Language Models as Classifiers


January 21, 2021

Probabalistic language models can be used directly as a classifier. I’m not sure if this is a good idea; in particular it seems less efficient than building a classifier, but it’s an interesting idea.

A language model can give the probability of a given text under the model. Suppose we have multiple language models each trained on a distinct corpus representing a class (e.g. genre or author, or even sentiment). Then we can calculate the probability conditional on that model and compare them to calculate the class.

Concretely we have language models \(M_1, \ldots, M_k\) each representing a different class, and we want to assign a class to a text T. Then using Bayes’ Rule we have:

\[\mathbb{P}(M_i \vert T) = \frac{\mathbb{P}(T \vert M_i) \mathbb{P}(M_i)}{\sum_{i=1}^{N} \mathbb{P}(T \vert M_i)}\]

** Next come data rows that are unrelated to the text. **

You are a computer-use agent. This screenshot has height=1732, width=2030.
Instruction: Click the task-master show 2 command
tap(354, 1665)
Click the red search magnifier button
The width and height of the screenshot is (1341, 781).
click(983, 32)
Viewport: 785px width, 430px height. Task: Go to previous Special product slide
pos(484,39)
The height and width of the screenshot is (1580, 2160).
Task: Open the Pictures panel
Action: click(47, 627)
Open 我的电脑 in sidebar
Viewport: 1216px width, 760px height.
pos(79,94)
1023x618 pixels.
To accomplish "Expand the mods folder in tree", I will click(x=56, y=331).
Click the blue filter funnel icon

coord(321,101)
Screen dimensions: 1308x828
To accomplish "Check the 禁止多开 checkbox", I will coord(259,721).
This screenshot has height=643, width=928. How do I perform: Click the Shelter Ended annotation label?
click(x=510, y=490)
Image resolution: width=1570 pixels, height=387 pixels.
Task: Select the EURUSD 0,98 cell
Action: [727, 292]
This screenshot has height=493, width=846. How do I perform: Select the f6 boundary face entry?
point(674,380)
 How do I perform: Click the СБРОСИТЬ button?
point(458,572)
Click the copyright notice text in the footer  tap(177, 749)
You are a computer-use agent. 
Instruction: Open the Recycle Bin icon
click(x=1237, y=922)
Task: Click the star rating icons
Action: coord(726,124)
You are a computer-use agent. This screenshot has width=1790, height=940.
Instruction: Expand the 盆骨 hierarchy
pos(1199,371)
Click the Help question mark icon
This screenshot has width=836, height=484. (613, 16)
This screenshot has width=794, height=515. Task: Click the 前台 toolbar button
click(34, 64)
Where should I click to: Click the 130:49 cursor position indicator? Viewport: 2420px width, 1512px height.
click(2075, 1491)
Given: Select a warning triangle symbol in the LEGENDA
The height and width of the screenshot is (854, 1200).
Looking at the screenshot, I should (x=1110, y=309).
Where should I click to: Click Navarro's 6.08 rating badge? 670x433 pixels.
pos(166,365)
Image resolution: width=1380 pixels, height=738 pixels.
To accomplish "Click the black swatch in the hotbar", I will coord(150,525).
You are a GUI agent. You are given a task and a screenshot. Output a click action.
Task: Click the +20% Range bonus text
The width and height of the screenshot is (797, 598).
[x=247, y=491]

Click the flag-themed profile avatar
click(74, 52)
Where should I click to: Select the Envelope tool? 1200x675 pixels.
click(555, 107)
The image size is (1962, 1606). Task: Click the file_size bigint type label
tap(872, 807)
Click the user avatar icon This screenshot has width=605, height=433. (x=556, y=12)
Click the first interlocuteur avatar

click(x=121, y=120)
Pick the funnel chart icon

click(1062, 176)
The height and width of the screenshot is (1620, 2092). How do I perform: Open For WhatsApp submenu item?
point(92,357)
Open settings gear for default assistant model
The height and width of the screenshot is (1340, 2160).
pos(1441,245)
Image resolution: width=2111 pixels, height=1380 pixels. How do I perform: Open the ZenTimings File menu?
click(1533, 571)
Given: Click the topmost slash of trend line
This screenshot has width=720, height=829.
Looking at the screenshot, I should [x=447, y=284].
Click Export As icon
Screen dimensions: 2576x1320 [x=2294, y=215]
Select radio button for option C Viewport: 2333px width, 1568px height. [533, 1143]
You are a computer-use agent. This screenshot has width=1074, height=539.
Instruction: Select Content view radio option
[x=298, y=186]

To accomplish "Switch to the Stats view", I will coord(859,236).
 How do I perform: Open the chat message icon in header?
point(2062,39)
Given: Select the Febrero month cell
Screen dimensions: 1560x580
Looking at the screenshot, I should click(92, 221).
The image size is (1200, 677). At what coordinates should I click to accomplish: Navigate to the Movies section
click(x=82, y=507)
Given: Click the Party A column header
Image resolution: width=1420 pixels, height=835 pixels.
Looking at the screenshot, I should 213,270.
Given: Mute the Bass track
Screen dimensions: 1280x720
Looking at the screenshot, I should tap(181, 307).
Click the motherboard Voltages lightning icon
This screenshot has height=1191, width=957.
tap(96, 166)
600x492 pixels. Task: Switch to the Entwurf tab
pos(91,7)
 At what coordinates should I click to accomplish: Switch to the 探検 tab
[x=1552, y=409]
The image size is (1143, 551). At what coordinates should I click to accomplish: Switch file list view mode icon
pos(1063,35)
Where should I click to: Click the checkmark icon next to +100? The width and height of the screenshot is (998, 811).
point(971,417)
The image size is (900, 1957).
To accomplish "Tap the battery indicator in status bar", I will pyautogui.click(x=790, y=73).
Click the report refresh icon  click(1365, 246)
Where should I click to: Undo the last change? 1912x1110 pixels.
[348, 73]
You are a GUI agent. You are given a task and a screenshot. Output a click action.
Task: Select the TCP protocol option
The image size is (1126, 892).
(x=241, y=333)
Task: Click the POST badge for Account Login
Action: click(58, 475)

So to calculate the class we find the model that maximised the probability of the text under that language model multiplied by the probability of that model being appropriate. Assuming that the classes in the training corpora are representative of the data at inference time this would just be the fraction of all data in that class.

In many ways for an N-gram language model this seems similar to naive Bayes, but requires more effort to calculate and I don’t believe it would give better results. But it’s something worth considering.